Egypt recently arrested and charged student Karim al-Banna with insulting Islam, after he announced he was an atheist on Facebook. He is expected to serve 3 years in prison. Blogger Alber Saber was also previously arrested and charged with blasphemy. He too is expected to serve 3 years.
Bahrain currently ranks 163rd out of 180 places on RWB’s Press Freedom Index.
Bahraini forces have repeatedly intimidated, harassed, assaulted, deported, and imprisoned journalists who cover anti-government protests, and there are currently 3 serving time in prison, making Bahrain second in the world for highest number of imprisoned journalists per capita.
A Bahraini court also acquitted a policewoman who was accused of torturing a journalist, sentenced six people for insulting the King on Twitter, and has closed down many websites.

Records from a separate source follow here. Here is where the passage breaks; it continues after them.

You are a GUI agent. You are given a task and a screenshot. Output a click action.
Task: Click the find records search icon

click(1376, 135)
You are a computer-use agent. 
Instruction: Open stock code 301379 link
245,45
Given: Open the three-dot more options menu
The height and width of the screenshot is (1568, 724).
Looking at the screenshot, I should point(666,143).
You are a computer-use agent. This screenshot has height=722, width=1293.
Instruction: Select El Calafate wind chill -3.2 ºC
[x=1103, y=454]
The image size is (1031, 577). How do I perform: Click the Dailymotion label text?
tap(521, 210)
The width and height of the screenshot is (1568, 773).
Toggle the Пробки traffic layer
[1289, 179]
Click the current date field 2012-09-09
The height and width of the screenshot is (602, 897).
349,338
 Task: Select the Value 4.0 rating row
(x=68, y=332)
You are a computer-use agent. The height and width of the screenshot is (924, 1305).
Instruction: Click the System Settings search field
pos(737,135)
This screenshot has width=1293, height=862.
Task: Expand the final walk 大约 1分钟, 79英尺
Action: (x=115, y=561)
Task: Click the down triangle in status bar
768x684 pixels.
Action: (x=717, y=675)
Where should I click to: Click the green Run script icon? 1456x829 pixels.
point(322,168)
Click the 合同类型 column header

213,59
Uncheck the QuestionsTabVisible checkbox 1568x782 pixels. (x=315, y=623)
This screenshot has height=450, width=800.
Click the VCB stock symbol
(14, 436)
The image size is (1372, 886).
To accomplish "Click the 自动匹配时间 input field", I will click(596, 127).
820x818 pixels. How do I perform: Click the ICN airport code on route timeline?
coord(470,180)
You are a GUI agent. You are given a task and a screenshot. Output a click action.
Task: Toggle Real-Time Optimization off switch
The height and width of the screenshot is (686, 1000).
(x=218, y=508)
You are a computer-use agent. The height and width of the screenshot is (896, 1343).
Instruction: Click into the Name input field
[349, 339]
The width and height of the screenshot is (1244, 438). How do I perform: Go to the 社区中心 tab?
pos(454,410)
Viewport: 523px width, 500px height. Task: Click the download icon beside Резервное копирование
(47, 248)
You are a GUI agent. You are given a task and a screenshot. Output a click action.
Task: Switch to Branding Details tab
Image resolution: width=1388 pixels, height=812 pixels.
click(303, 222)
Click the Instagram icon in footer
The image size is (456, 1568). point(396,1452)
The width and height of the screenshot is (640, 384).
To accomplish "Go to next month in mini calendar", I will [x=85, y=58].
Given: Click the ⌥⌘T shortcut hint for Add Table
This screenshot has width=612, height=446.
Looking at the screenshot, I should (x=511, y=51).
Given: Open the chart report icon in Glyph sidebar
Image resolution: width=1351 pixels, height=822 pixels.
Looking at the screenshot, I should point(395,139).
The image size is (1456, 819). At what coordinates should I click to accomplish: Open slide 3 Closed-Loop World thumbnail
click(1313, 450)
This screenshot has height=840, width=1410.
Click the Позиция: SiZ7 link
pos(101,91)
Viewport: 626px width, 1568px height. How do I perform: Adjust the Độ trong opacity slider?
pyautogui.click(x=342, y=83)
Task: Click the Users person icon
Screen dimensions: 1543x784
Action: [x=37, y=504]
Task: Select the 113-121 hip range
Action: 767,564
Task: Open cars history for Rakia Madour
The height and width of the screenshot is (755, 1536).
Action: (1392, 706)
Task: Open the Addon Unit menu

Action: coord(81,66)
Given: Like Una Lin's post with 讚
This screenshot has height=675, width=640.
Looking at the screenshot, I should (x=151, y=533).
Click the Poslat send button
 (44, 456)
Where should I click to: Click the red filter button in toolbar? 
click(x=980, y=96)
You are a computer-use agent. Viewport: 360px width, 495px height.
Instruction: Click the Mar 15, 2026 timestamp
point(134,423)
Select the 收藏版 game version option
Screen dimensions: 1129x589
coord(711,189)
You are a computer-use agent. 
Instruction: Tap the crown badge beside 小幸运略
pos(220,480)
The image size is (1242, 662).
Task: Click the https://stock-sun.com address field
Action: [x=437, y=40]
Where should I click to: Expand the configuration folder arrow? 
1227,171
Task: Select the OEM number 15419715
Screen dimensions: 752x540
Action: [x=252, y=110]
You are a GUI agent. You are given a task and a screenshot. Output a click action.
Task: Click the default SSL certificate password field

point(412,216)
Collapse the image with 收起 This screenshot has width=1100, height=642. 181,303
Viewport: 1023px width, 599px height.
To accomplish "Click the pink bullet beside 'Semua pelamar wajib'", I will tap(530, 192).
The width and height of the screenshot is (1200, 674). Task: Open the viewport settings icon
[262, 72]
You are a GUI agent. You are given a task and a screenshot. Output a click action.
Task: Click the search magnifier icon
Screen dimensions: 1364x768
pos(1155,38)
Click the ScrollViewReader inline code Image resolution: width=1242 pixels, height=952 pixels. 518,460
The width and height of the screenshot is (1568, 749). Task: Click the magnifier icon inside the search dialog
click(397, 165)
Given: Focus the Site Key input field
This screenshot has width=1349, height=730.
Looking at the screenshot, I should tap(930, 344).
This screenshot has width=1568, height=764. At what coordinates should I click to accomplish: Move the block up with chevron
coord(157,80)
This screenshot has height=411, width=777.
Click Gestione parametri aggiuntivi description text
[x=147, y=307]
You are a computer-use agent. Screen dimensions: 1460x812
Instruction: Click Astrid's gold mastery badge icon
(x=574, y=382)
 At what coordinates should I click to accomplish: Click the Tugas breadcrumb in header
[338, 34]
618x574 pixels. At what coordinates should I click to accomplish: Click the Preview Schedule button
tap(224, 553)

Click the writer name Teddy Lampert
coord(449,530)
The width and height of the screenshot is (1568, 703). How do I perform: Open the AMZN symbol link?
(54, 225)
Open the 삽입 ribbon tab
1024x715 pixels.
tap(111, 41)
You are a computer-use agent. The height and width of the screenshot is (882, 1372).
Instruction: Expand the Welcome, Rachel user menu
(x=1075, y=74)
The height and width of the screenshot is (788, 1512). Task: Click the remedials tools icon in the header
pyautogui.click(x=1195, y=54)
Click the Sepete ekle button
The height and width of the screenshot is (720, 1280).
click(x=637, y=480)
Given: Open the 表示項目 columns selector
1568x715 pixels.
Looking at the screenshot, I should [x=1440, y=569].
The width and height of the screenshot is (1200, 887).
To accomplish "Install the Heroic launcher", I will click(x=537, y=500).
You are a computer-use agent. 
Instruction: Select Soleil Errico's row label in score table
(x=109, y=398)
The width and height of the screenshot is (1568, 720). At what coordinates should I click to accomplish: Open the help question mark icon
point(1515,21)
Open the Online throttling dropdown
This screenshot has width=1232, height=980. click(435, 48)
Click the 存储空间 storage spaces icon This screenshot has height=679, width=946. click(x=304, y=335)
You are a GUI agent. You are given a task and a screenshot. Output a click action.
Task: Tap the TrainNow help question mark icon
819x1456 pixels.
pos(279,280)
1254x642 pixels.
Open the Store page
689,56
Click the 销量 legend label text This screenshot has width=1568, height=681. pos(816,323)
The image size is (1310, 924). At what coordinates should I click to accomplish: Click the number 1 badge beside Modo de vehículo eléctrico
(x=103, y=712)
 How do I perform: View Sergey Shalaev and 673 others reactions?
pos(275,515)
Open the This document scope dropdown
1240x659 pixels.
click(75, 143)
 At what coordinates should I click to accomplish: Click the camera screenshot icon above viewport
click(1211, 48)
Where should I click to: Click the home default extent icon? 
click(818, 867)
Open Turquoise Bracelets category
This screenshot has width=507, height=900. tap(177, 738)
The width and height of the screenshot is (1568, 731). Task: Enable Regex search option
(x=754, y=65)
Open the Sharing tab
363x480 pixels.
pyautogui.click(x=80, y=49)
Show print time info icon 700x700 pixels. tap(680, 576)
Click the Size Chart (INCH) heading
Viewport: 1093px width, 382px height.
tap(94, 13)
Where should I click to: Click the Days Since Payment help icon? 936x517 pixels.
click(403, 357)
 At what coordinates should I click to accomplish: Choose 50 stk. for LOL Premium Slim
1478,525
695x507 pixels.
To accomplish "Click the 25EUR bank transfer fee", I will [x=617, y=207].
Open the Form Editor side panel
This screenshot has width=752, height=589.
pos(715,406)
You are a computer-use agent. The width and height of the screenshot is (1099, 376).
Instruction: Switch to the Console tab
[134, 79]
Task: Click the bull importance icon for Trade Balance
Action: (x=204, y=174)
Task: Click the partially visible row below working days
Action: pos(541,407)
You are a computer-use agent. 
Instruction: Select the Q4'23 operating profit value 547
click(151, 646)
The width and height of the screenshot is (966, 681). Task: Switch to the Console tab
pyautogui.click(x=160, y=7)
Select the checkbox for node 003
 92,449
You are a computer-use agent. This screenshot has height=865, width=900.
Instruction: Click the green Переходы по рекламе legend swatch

Dr. Mohammed bin Ismail Al Al-Sheikh, Saudi Ambassador to France [Source]
Saudi Arabia currently ranks 164th out of 180 places on RWB’s Press Freedom Index.
Saudi Arabia recently convicted a liberal blogger of “insulting Islam” after he criticized powerful Saudi clerics, ordering him to be flogged in a public square 50 times, and then flogged again at later intervals (50 lashes, once a week, for 20 weeks).